## Verilen Metin
—————

• Sonuç bulunamadı

2.1. Kuramsal Çerçeve

2.1.1. Okuma ve Okuduğunu Anlama

Türkçe Öğretim Programı’ nda (2018) yer verilen bilgiyi araştırma, keşfetme, yorumlama, bilgiye erişme, bilgiyi düzenleme, sorgulama, kullanma ve üretme becerilerinin geliştirilmesi, eleştirel bir bakış açısıyla değerlendirme ve sorgulama gibi temel becerilerin aynı zamanda 21. yüzyıl becerileri de olduğu bilinmektedir. Okuma becerisi, ilkokulda kazanılan ve tüm öğrenmelerin de gerçekleştirilmesinde kritik bir öneme sahip olan temel bir beceridir.

Okumanın en önemli işlevi, okuduğunu anlama ile diğer tüm alanlarda öğrenmeyi sağlamasıdır. Bilgi çağında eğitim bir güçtür ve bu güce ulaşabilmenin yolu ise okumadır. Okuma, zihinsel ve dilsel becerileri geliştirme, düşüncenin zenginleştirilmesi ve geleceğin yapılandırılması çalışmalarında anahtar bir beceridir (Güneş, 2012). Bu nedenle okuma, temel bir yaşam becerisi olarak kabul edilir. Bu da, bir öğrencinin okulda ve hatta yaşam boyunca başarısının temel taşıdır. Çünkü okuma, bireylerin bilgi alışverişi sağlamaları için temel ve zorunlu bir beceridir (Jabamani, 2016). Aynı zamanda okumak, bilinmeyenleri tanımanın başlıca yoludur. Okuyucu bir metni okuyup anladığı zaman daha sonraki metinleri anlamaya yardımcı olan bilgilere ulaşmaktadır. Okuyucunun okuma becerileri, önceden bildiği bilgiye bağlıdır ve okuma, bilgi tabanının artmasına ve sonraki okumalardan daha fazla bilgi edinmeye yardımcı olmaktadır. Okunanların anlaşılmasıyla var olan bilgileri

değiştirme yeni bilgiler edinme ve bunları sonraki okuma ve anlamaların da gerçekleşmesini sağlamaktadır. Dolayısıyla bu olumlu döngüde, bilgi anlamayı ve anlama yeni bilgileri edinmeyi gerektirmektedir (Duke, Pearson, Strachan ve Billman, 2011; Lemov, 2017).

—————

## Sağlanan Veriler
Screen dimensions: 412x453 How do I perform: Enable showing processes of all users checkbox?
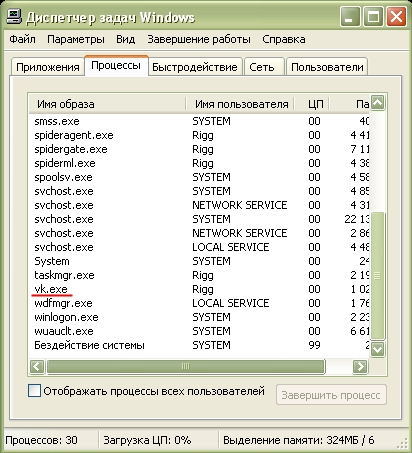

—————

## Alıştırma Amacı
Okuma ve okuduğunu anlama konulu metni, son cümlesinin ardından gelecek kısmı yazarak devam ettirin.

## Alıştırma Sonucu
Alan yazında okuma ile ilgili tanımlar incelendiğinde farklılıklara rastlanmaktadır. Kimilerine göre, okuma, basitçe bir metinden anlam çıkarma veya anlamı yapılandırmayı gerektiren karmaşık bir yetenek olarak tanımlanmaktadır (Snow, 2002). Okuma, gözün yazılı metnin üzerinde gezinerek satırlarda yer alan harfleri tanımasının ötesinde farklı birçok bileşenden oluşan ve süreç olarak ifade edilebilen temel bir dil becerisi ve zihinsel bir etkinlik olarak da tanımlandığı görülmektedir (Kuşdemir ve Katrancı, 2016). Bir diğer tanımda okuma, kelimeleri, kavramları ve fikirleri kullanarak yazılı metinden anlam çıkarmak ve anlamı yapılandırmak şeklinde ifade edilmektedir (Hempenstall, 2016). Day ve Park (2005) da okumanın okuyucunun metinle anlam oluşturduğu etkileşimli bir süreç olduğunu belirtmektedir. Bu süreçte bir metnin yüzeysel anlamının ötesine geçmek ve okuyucuların okurken kendi bilgilerini kullanmalarına olanak tanımak gerektiğini ifade etmektedir. Akyol (2014) da benzer şekilde okumayı, yazar ve okuyucu arasında gerçekleşen bilgi alış verişi olarak belirtip metni anlamlandırmada okuyucunun metinde var olan bilgileri kendi sahip olduğu bilgilerle birleştirerek yeni anlamlar oluşturması olarak tanımlamaktadır.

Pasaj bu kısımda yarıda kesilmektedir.